■ **本文セクション**
年末の日曜日の診察に「かかりつけの病院がお休み」ということで来院された約8ヶ月齢の猫のあずきちゃん。

*今回の内容には手術中の写真があるので、苦手な方はご遠慮下さい

「今朝から5回も液体を吐いている」とのことでした。

↑怖がりさんで緊張した表情をしてます

 

こんなに若い猫さんが突然液体を吐き出した時に最も注意するのは、異物の誤食です。

まずお話しを聞くと「オモチャでは遊ぶ子ですが、気付く範囲で飲み込んだ形跡はない」とのことでしたので、念のためにレントゲンとエコー検査をさせていただくことにしました。

 

  

↑レントゲン所見では明らかな異物や腸閉塞所見はありませんでした。一部腸の走行が蛇行しているように見えます

 

 

↑胃が軽度に拡張し、液体が滞留している像

 

↑十二指腸がやや蛇行している像(この時点で内部にビニール紐があるはずですが、十二指腸内ガスとの区別がつきません)

 

ということで、レントゲンとエコー検査では異物を疑わせる所見が有り、その程度は「黒に近いグレー」という判断になります。しかし、重度の胃腸炎でも同じような所見がみられること、本人の顔つきは悪くないこと、診察検査中に呕吐が見られなかったことなどを考慮すると、麻酔を必要とする胃カメラの検査や、ましてや開腹手術を検討するという判断までには至りません。

そこで、飼い主の方と相談して、脱水の治療のみの対処で1日観察することにしました(腸異物が完全否定出来ていないので、吐き気止めは使いません)。

そして夕方「家に帰ってからも3−4回液体を吐いてしまいました」とのお電話が・・・

そこまで吐き気が続くならという事で、安全の為に胃カメラで確認することにしました。

↑胃カメラの所見(胃の出口に何やら紐状の物が見えています)

胃カメラで確認して良かったです。間違いなく紐状異物による不完全腸閉塞です。念のために胃カメラで取り出せないか先端を軽く引っ張ってみましたが、ある程度引っ張るとかなり強い抵抗があります(この状態で無理に引っ張ると腸穿孔が起こる場合があります)ので、諦めて手術で取り出すことになりました。

↑蛇行している状態の腸

↑適切な場所を2ヶ所切開して異物を取り出している途中

↑腸の縫合後の状態

ということで、今回の異物の正体はビニール紐でした。

手術が終わって、飼い主の方とお話ししたところ、「さっき子供達がビニール紐がないかも・・・と話していた」とのことでした。

まぁ何はともあれ、手遅れになる前に無事に治療が出来てよかったですね。

■ **必要な作業**
上の本文について、次の問いに答えてください。
(a) 来院したあずきちゃんは約何ヶ月齢ですか?
(b) 脱水の治療のみで1日観察することにした際、吐き気止めを使わなかったのはなぜですか?
(c) 手術で取り出された異物の正体は何でしたか?

■ **データ抜粋**

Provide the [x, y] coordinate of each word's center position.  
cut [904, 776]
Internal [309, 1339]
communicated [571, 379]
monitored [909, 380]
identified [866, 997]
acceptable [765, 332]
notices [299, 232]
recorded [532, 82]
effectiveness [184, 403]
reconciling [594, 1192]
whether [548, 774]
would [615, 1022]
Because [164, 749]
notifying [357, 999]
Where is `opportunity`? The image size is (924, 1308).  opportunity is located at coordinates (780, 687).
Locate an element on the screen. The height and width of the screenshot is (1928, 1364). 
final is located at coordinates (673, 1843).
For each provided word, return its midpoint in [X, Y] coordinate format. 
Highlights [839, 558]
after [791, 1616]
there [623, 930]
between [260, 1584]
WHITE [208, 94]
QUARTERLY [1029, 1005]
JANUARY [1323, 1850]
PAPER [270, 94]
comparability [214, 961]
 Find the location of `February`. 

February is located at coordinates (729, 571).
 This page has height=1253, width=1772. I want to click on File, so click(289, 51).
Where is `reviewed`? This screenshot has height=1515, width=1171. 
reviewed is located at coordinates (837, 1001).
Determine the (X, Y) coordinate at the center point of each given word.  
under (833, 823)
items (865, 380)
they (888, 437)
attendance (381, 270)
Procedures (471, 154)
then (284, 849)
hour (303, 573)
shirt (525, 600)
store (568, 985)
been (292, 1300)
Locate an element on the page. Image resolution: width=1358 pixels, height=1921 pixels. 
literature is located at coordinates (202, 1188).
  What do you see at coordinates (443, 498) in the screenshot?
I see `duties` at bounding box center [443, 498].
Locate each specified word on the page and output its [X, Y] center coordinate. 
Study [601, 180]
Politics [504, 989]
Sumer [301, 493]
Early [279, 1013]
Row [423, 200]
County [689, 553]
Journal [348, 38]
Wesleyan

■ **問題の解答**
(a) 約8ヶ月齢です。
(b) 腸異物が完全に否定できていなかったからです。
(c) ビニール紐でした。